For the last two weeks I’ve been neck-deep in casework – a Monticello bookcase in walnut with pine backboards that is for a long-time customer in Michigan. I haven’t posted much about it because it’s been 10 days of the same: mark, saw, chop, pare. Then repeat until your boogers look like walnut dust (mine do).
But it has given me a lot of time to think about David Pye. Just kidding. Really. No, come back.
Instead, I have had time to think about how casework is different than making chairs. The truth is, they aren’t different. We just think they are different because – for some reason – most of us do only one or the other. Same goes with turning, carving, marquetry etc.
Both chairmaking and casework are about joining pieces of wood. You have to cut to a line. Get a few angles right. Apply a finish. And make sure the structure is sound and can survive seasonal wood movement.

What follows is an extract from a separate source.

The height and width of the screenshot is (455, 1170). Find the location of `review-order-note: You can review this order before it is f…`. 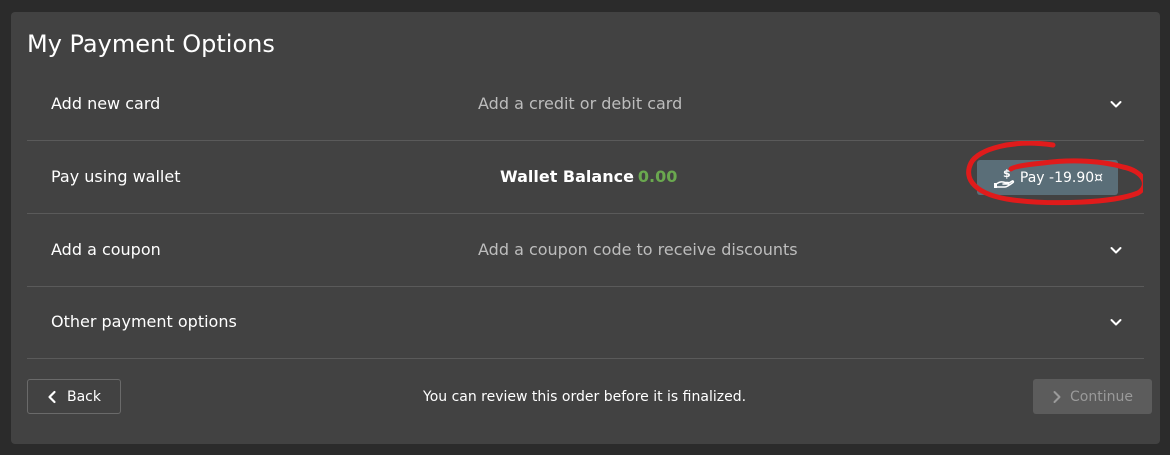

Some aspects of chairmaking might seem foreign – green wood, weird angles and a few new tools. But it’s still wood. And your tools are still steel. The only real difference between the two disciplines is the fact that you think they are different. Or that you think that one is harder than the other.
I am serious, it’s all in your head.
One of the greatest privileges in my career has been to work with accomplished woodworkers all over the globe to help them transform their ideas into a magazine article or a book. The more I worked with these talented people the more I realized that picking up a new skill, such as double-bevel marquetry, is about learning a handful of techniques that aren’t obvious.
To be certain, if you want to master any aspect of the craft, then that takes years of discipline. But if you just want to build a decent chair, carve some letters or turn a bowl – you can do that. Anyone can.